Your task is to transcribe exactly, and only, the lines running from the one with "Viewport: 290px width, 162px height." to the end of the listing below, inclusive, with every picture left out.
★ ★ ★ ★ ★ ★ ★
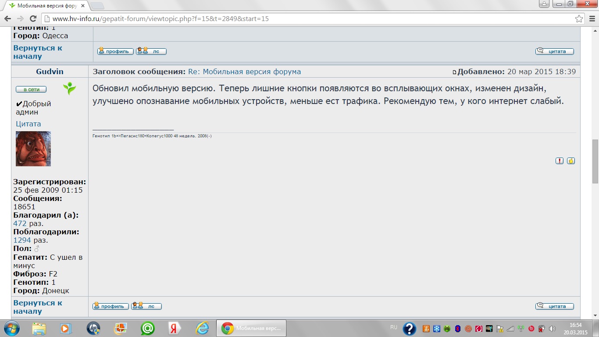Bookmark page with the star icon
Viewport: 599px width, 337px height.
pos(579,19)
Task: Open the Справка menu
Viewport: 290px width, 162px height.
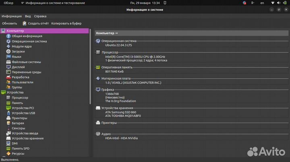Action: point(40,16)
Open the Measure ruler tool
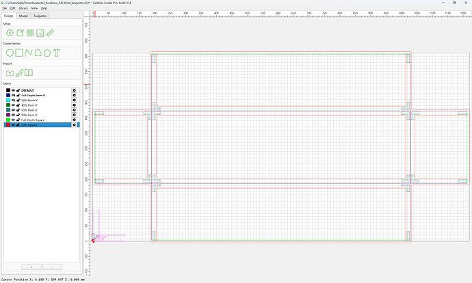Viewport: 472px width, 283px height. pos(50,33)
★ ★ ★ ★ ★ ★ ★
ANSWER BOX:
Viewport: 290px width, 162px height.
Action: point(40,16)
Open the Measure ruler tool
Viewport: 472px width, 283px height. pos(50,33)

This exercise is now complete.